The next figure show the same drug usage but in relation to “deprivation measure”. This measure developed by NISRA is made of up 52 indicators grouped into seven domains (Income Deprivation, Employment Deprivation, Health Deprivation and Disability, Education, Skills and Training Deprivation, Proximity to Services, Living Environment, Crime and Disorder). These show a highly similar trend that suggests that increased deprivation in an area leads to increase in depression rates. Foyle, the outlier from the previous figure, has fallen back in line here and follows the trend indicating that while unemployment may be high in the region, the overall level of deprivation and quality of life may be better. This is an important observation highlighting that single statistics, such as unemployment, are not necessarily a good measure of quality of life in a region.
The final figure here is an analysis of prescription rates compared with “bad and very bad health”. This is a self reported statistic garnered from census data. Unsurprisingly the trend is similar. I wont go into it here but this “bad and very bad health” is not limited to depression and mental health but spans across the board and follows the same regional and socio-economic trends.
I mentioned before that it’s easy to go off on tangents when playing with this data, in fact since we included the prescription data from England (undoubtedly the subject of a future post) its got worse. While writing this I got distracted by some research into SSRI vs SNRI for antidepressant and narrowly avoided really going down a rabbit hole of looking into MAOIs vs Tricyclics and an examination of frequency of Coeliac disease across the UK and why there seems to be a regional preference for low protein snacks.
Playing with datasets like this can be fun as well as informative. Its fascinating that we can look at so much through the integration of these datasets. For example, I could go and see if there was any sign of a correlation between unemployment level and consumption of gluten free bread (nope), or whether people in Northern Ireland get prescribed a lot of low protein snacks (also nope) and where in the UK is the highest usage of depigmenting agents (London, by a huge amount).

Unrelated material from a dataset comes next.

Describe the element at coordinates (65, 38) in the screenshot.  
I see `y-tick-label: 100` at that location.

One of the most interesting things though is that this isn’t just abstract data… Its very real and personal. While its completely de-identified, anonymised and based on aggregates… I know my data is in there, and the simple interactive visualisations make it easy to really get an impact with a simple click.

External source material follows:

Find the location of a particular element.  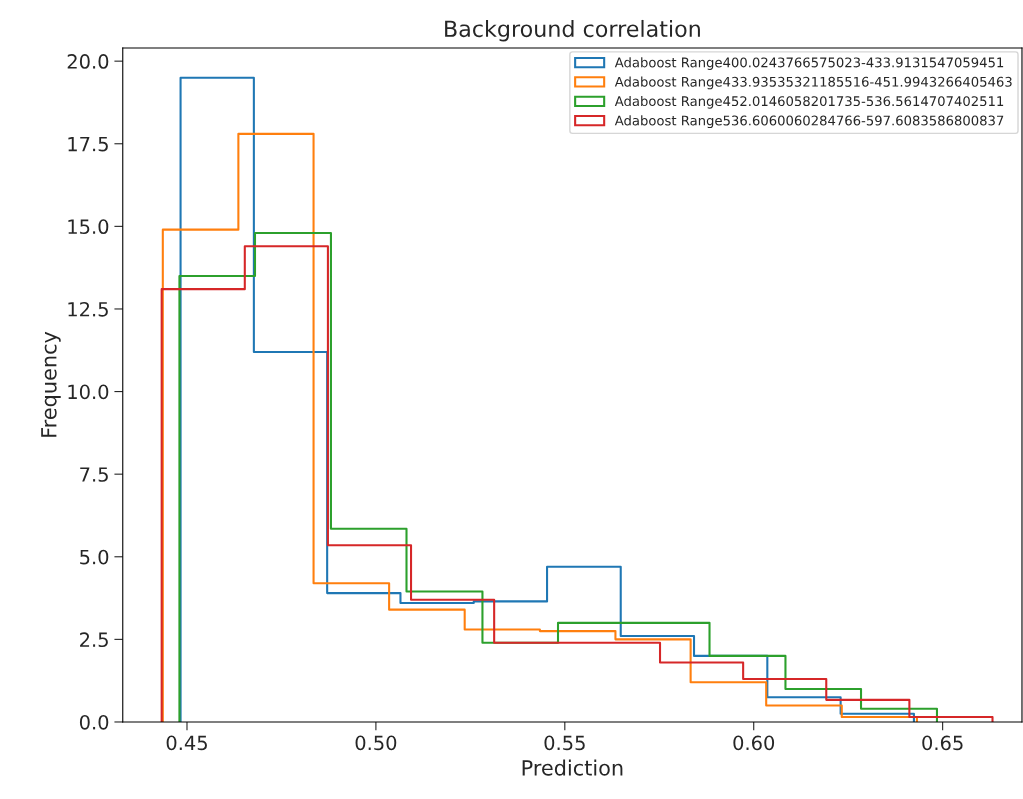

x-tick-label: 0.45 is located at coordinates (186, 743).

Fundamentally though, what we see here is the impact of being able to integrate disparate data. By the very nature of the datasets we have looked at here, it makes a lot of sense to pull them together. When we do so, there are clearly interesting insights that can be derived. In reality though, the challenge of integrating data holds people back from doing so. The easier we can make this process, the more people can spend time analysing and getting insight from their data.